O Serviço Nacional de Parques tomou medidas para desmantelar a polêmica barreira
No início deste mês, sem nenhum anúncio ou alarde, os trabalhadores do Serviço Nacional de Parques começaram a desmantelar uma cerca controversa na parte norte do Litoral Nacional de Point Reyes, ao norte de São Francisco. Durante mais de 45 anos, essa barreira – com 2,5 metros de altura e três quilómetros de comprimento – cercou uma manada de alces numa reserva de 2.600 acres numa península varrida pelo vento chamada Tomales Point.

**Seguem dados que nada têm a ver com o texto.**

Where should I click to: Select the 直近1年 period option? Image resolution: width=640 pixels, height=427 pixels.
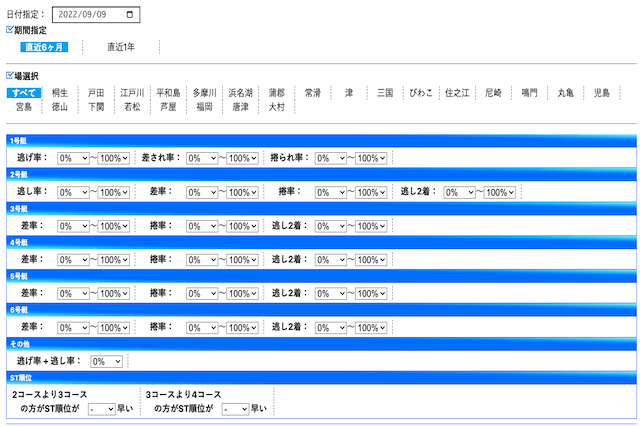[x=121, y=47]
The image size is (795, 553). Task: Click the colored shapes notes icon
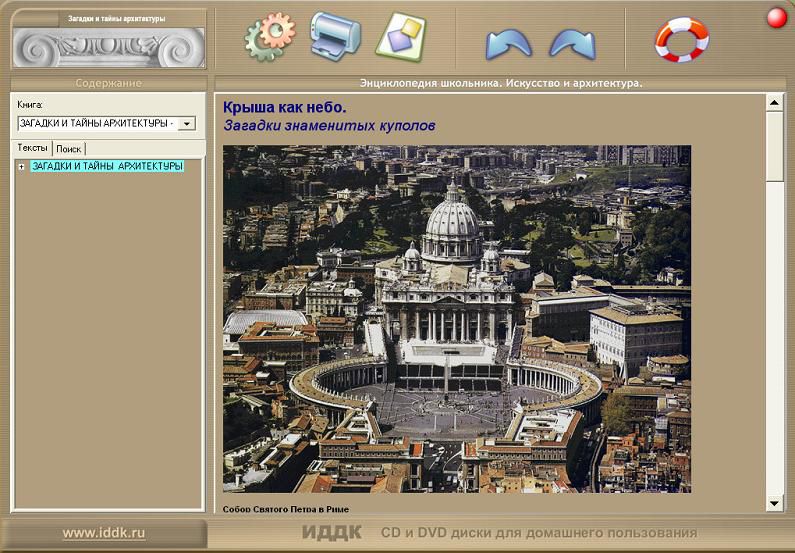pyautogui.click(x=400, y=36)
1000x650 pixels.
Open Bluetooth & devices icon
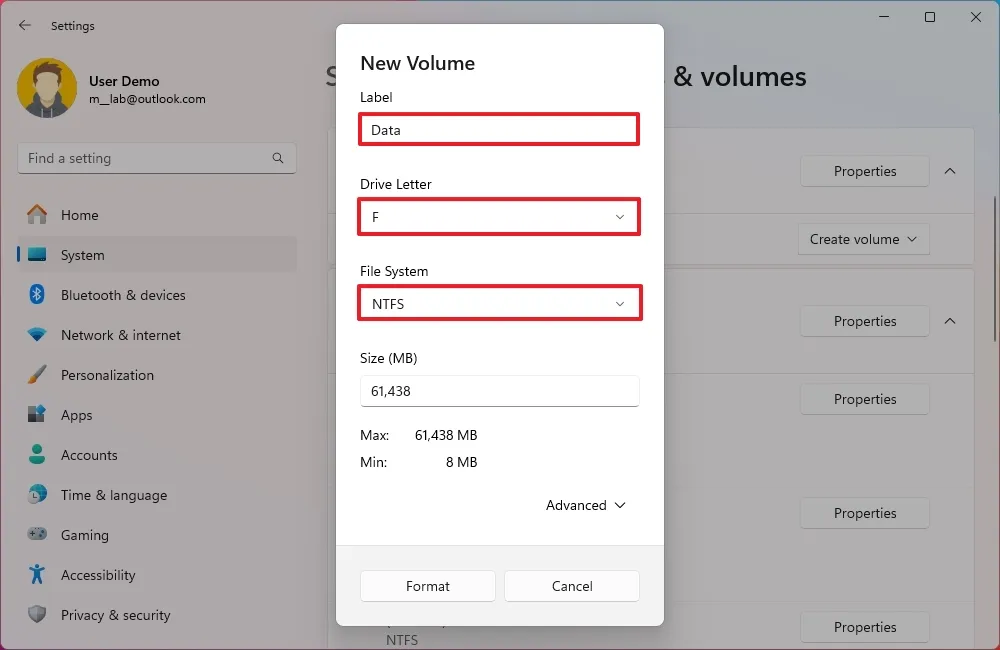[x=37, y=295]
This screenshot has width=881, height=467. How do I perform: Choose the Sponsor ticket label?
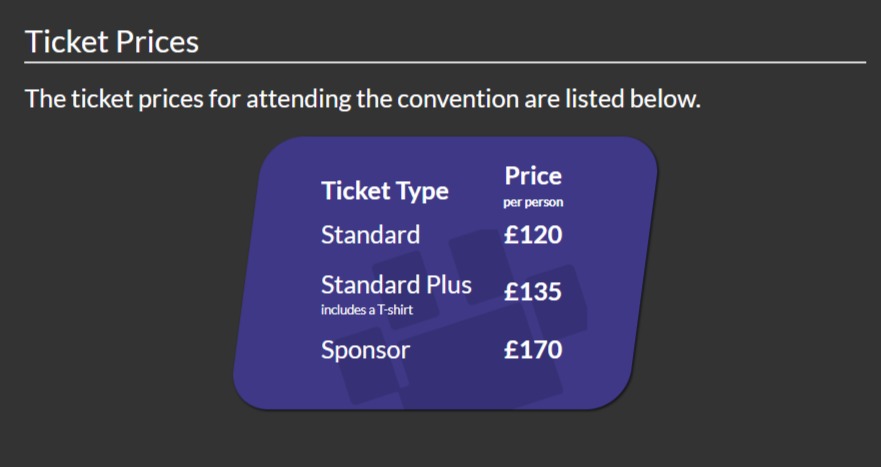coord(365,350)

Durante os anos de seca, Tomales Point tem sido um cemitério de alces, com mortes em massa causadas por desidratação, fome e doenças. Durante anos, ambientalistas, defensores da conservação, docentes de alces e ativistas vociferantes fizeram lobby pela remoção da cerca, escrevendo petições, produzindo documentários e muitas vezes usando métodos criativos de protesto para chamar a atenção para esta barreira que os oponentes apelidaram de “Muro de Berlim ungulado”. Um momento decisivo ocorreu em 2021, quando um grupo de cidadãos privados e o Animal Legal Defense Fund, trabalhando com a Animal Law & Policy Clinic da Harvard Law School, processaram o Serviço de Parques no tribunal federal depois que dezenas de animais morreram na reserva de Tomales. Agora, ao que parece, o parque está finalmente abordando essas preocupações. “O benefício de remover este recinto”, disse Anne Altman, superintendente de Point Reyes, “é permitir que os alces tenham acesso a habitat adicional, aumentar a resiliência populacional da espécie durante a seca e promover um ciclo populacional mais natural”.

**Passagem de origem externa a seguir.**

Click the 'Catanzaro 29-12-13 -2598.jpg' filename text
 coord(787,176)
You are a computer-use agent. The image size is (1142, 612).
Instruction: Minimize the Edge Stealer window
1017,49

Como tantas cercas no oeste americano, a barreira dos alces em Tomales Point foi erguida a pedido dos criadores de gado – o que nos leva às circunstâncias incomuns do estabelecimento da costa. Point Reyes é uma das únicas unidades do parque nacional que possui fazendas em funcionamento dentro de seus limites. A dupla missão do litoral – proteger as paisagens e ao mesmo tempo manter as operações históricas da pecuária – foi considerada, na época de sua criação em 1962, um compromisso monumental entre administradores federais, pecuaristas leiteiros e ambientalistas, incluindo David Brower, o famoso ex-presidente do Clube Serra.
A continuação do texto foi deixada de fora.